At One by James Turrell in Le Bourget
This season, Gagosian presents its Le Bourget art space in the North of Paris, one of the largest James Turrell exhibitions in Europe in over 25 years. At One features more than 35 works, including never-seen-before objects and installations.
“I want to make something that people direct their attention toward. It’s not that different from when I was a child in the crib, fascinated by the light I saw above me. We usually use light to illuminate things. I am interested in the “thingness” of light itself. Light does not so much reveal, as it is the revelation itself,” comments James Turrell, who uses light as his signature and primal material.
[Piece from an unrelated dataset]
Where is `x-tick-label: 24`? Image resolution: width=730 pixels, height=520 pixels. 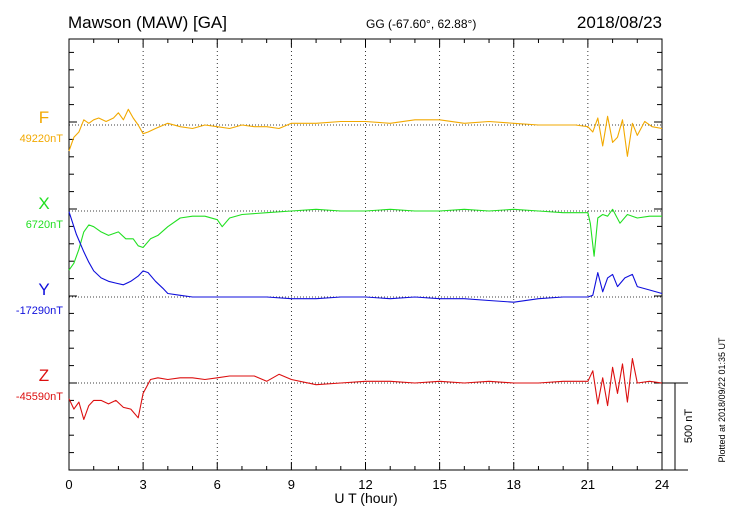 x-tick-label: 24 is located at coordinates (662, 484).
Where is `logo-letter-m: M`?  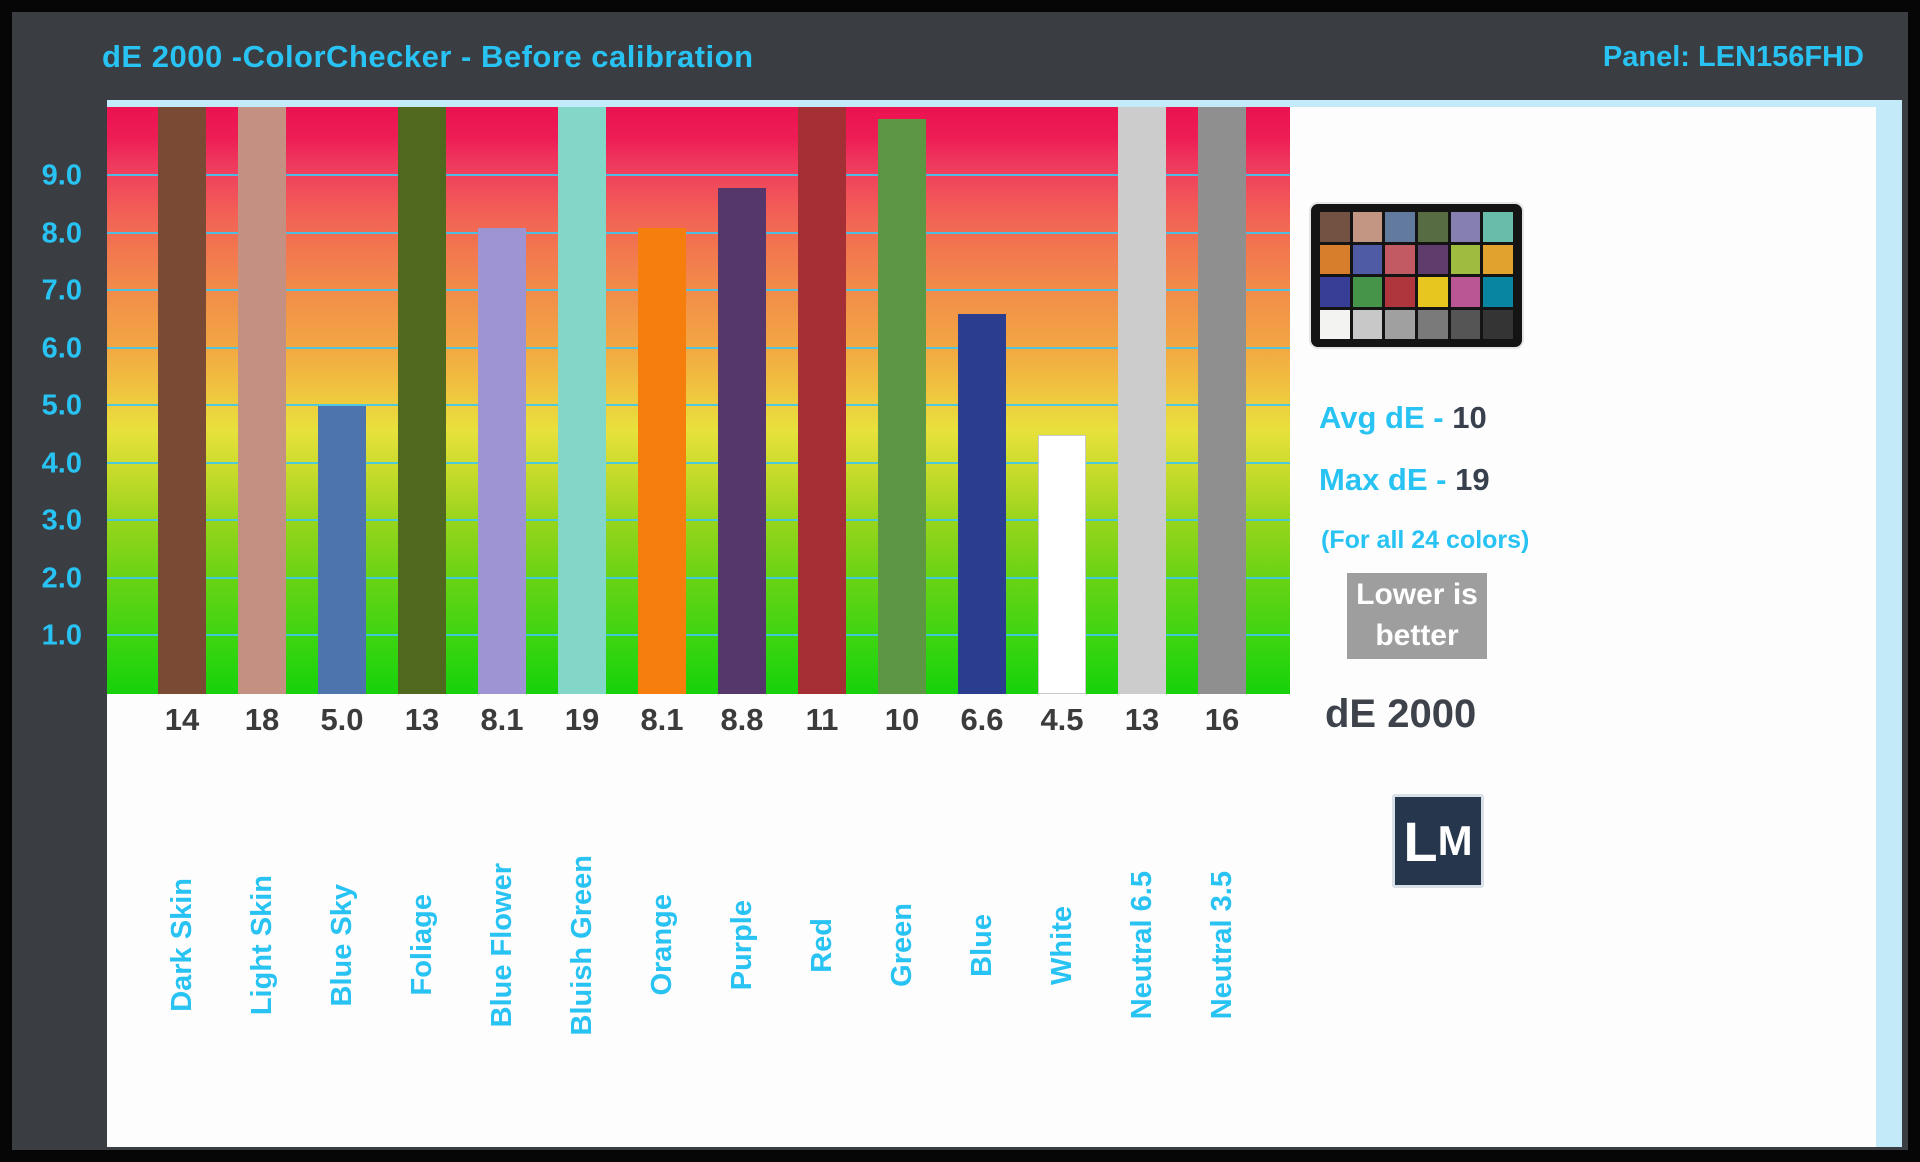
logo-letter-m: M is located at coordinates (1455, 840).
The exhibition includes two new large installations: a Ganzfeld piece, All Clear, and a Wedgework piece, Either Or, both developed by Turrell in 2024 specifically for Le Bourguet gallery space. You can literally walk inside and feel the lights and their magic. Also on view are two new Cross Corner projection works — Raethro, Yellow and Afrum, Lavender — and six new in-wall Glassworks pieces that present every configuration of the series. Additionally, the show features holograms, models, prints, and plans of Roden Crater, along with survey lap desks used in their production (the artist used them in the 80s), as well as other photographs, prints, and archival materials, essential to understanding Turrell’s artistic vision.
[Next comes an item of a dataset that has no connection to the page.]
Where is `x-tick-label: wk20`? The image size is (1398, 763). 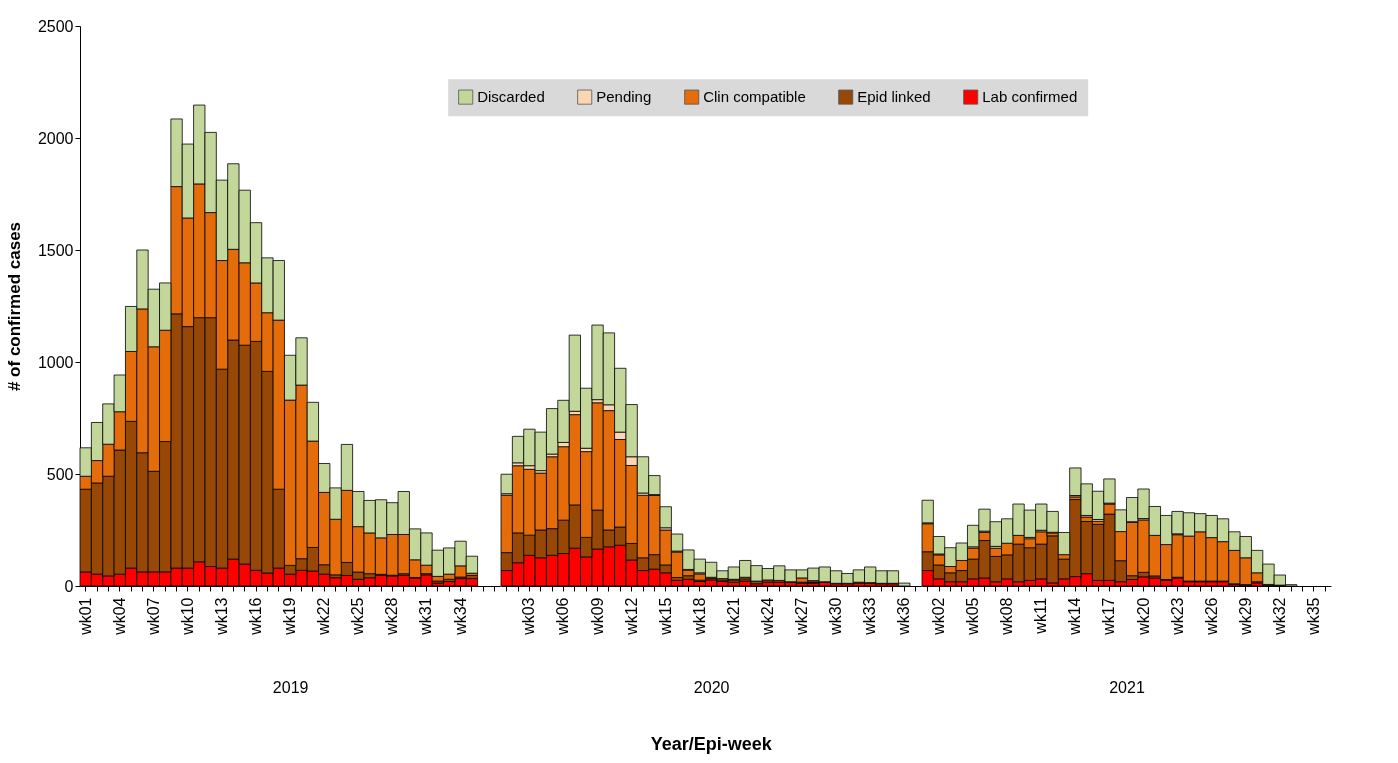
x-tick-label: wk20 is located at coordinates (1143, 616).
At One by James Turrell will be open until Summer 2025 at 26 Avenue de l’Europe, Le Bourguet.
Jean-Michel Basquiat: Venus at Gagosian Paris
Gagosian has a special passion for Basquiat, one of the greatest artists of the second part of the 20th century, and this is the eleventh exhibition of the gallery dedicated to the artist's legacy. Presented at the compact space on rue de Castiglione, just a stone's throw away from Place Vendôme, Venus pairs two rarely seen masterpieces from different time frames: Untitled, a significant painting from Jean-Michel Basquiat’s acclaimed Modena series that he completed in 1982 when he was just twenty-one, is shown in dialogue with an Imperial Roman sculpture of the goddess Venus loaned from the Torlonia Collection in Rome, the world’s largest private collection of Roman art.
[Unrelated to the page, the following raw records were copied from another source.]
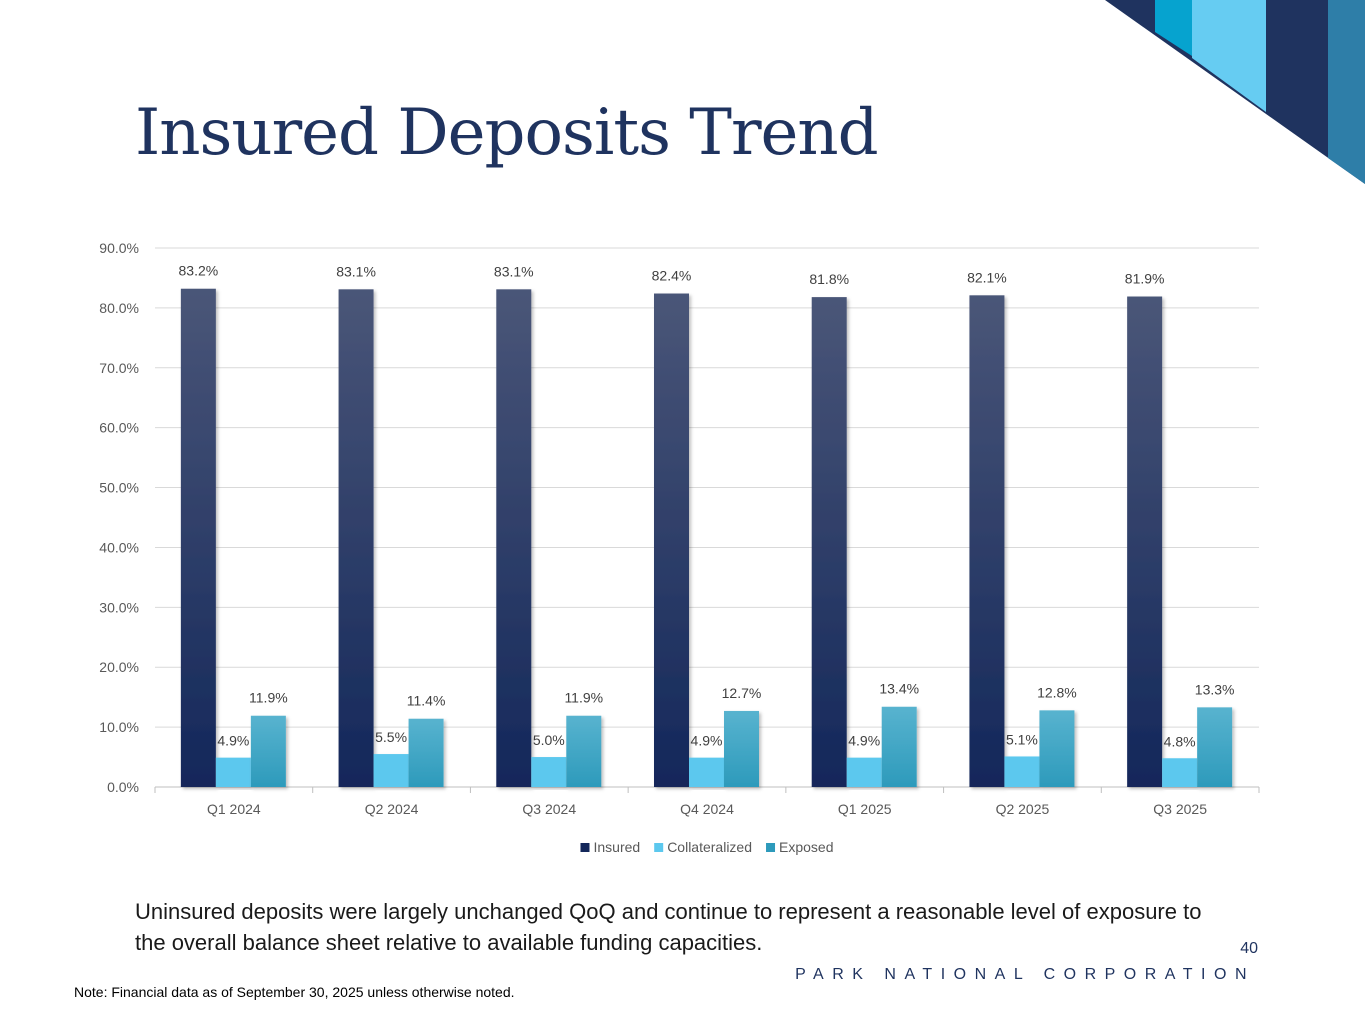 Image resolution: width=1365 pixels, height=1024 pixels. Describe the element at coordinates (1145, 542) in the screenshot. I see `bar-insured-q3-2025` at that location.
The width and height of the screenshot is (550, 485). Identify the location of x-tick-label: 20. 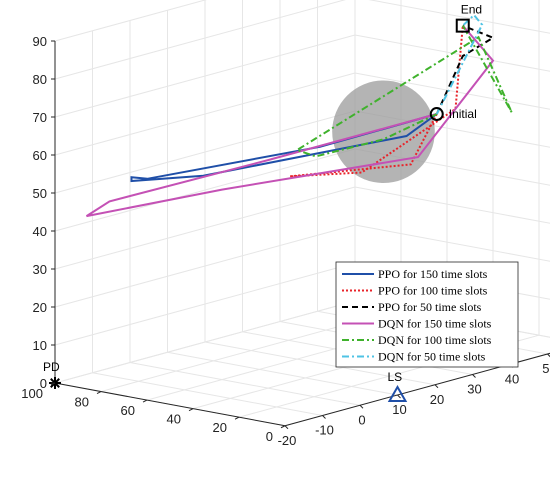
(437, 400).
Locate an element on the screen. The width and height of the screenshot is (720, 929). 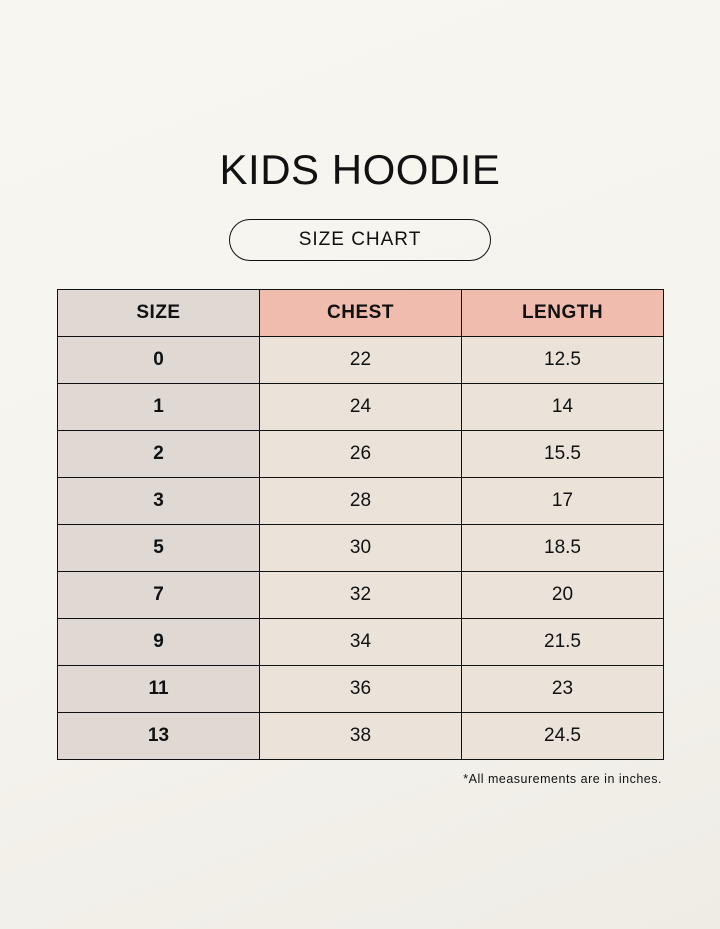
table-header-row: SIZE CHEST LENGTH is located at coordinates (360, 313).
“Basquiat saw the world differently. He had a great grasp of the history of art and visual culture and was brilliant at bringing the past to life in his paintings. His work reminds us of the common chords and resonances of beauty and identity throughout art history. Seeing his painting in dialogue with this ancient Venus sculpture reminds us of the enduring energy and sophistication of his work,” explains Larry Gagosian, who is proud to present Basquiat’s work once again in Paris.
Venus is on view until December 20 at 9 rue de Castiglione, Paris.
Maison Ancart by Harold Ancart
Trees, meadows, ponds and mountains by Harold Ancart, which he often calls “an alibi” for artists to show their freedom as the backdrop for their experiments with oil paint, are now on view at Gagosian’s main space on Rue de Ponthieu. The exhibition entitled “Maisin Ancart” features never-shown-before large-scale artworks by the Belgian artist, that he completed in 2024 in dialogue with his favouriteimpressionist paintings from Vincent Van Gogh, Paul Cézanne or Ernst Ludwig Kirchner.
Maison Ancart is open until December 20 at 4 rue de Ponthieu, Paris.